화학공학소재연구정보센터
Journal of the American Chemical Society, Vol.142, No.15, 7036-7046, 2020
Efficient Ammonia Electrosynthesis from Nitrate on Strained Ruthenium Nanoclusters
The limitations of the Haber-Bosch reaction, particularly high-temperature operation, have ignited new interests in low-temperature ammonia-synthesis scenarios. Ambient N-2 electroreduction is a compelling alternative but is impeded by a low ammonia production rate (mostly <10 mmol g(cat)(-1) h(-1)), a small partial current density (<1 mA cm(-2)), and a high-selectivity hydrogen-evolving side reaction.
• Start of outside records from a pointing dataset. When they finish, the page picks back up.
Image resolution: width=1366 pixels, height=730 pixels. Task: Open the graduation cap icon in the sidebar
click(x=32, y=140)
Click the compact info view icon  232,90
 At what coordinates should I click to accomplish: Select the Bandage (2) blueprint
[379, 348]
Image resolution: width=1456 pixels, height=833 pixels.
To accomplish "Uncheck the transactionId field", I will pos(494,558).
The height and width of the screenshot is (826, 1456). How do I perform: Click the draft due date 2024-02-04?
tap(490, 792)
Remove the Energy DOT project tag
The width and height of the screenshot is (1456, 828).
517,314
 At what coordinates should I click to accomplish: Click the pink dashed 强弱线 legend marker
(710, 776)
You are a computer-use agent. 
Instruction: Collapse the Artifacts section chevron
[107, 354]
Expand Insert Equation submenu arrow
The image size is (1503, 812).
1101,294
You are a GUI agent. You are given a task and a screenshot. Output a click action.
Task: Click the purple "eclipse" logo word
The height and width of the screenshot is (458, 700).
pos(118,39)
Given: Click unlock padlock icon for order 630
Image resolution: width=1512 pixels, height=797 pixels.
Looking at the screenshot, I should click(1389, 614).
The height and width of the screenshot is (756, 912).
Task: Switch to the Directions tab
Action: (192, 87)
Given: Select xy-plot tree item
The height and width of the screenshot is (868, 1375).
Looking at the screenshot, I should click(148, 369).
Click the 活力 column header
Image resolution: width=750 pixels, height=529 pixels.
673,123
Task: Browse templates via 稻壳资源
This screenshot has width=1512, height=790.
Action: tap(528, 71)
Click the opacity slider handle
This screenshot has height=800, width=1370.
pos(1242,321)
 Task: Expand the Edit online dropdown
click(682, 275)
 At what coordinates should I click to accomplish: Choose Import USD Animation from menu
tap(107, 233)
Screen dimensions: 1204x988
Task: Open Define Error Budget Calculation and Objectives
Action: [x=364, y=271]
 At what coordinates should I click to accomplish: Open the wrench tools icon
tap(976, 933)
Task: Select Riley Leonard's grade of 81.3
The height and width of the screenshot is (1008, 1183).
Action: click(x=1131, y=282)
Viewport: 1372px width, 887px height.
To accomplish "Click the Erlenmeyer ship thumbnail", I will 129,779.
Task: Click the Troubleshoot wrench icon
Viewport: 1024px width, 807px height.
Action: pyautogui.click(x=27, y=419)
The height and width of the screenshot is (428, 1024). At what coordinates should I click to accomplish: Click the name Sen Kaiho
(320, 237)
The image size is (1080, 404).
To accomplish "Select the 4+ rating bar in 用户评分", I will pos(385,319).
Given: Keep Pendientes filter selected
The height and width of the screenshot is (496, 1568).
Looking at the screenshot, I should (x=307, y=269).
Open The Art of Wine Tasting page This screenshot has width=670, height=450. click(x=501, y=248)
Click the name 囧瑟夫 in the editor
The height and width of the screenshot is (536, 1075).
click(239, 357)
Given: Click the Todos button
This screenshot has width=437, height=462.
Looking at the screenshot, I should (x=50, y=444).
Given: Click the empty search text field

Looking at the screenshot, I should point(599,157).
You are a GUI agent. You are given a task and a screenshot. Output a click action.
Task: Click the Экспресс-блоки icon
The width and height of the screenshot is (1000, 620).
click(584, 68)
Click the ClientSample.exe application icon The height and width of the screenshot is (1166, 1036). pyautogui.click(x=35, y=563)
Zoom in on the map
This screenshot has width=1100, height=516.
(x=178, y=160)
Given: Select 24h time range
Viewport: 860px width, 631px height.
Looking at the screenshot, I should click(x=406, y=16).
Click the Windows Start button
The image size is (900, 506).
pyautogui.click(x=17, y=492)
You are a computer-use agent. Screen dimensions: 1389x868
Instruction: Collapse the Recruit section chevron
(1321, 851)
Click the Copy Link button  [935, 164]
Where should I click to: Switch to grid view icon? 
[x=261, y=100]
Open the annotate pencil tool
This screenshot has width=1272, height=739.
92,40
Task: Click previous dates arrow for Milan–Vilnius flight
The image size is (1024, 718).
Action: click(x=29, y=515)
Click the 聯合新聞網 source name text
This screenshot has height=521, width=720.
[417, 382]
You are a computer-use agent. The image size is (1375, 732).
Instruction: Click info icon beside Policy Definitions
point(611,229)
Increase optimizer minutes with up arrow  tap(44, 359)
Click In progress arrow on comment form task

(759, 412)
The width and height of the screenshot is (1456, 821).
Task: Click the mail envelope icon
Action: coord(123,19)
Herein, we report that room-temperature nitrate electroreduction catalyzed by strained ruthenium nanoclusters generates ammonia at a higher rate (5.56 g(cat)(-1) h(-1)) than the Haber- Bosch process. The primary contributor to such performance is hydrogen radicals, which are generated by suppressing hydrogen-hydrogen dimerization during water splitting enabled by the tensile lattice strains. The radicals expedite nitrate-to-ammonia conversion by hydrogenating intermediates of the rate-limiting steps at lower kinetic barriers. The strained nanostructures can maintain nearly 100% ammonia-evolving selectivity at >120 mA cm(-2) current densities for 100 h due to the robust subsurface Ru-O coordination. These findings highlight the potential of nitrate electroreduction in real-world, low-temperature ammonia synthesis.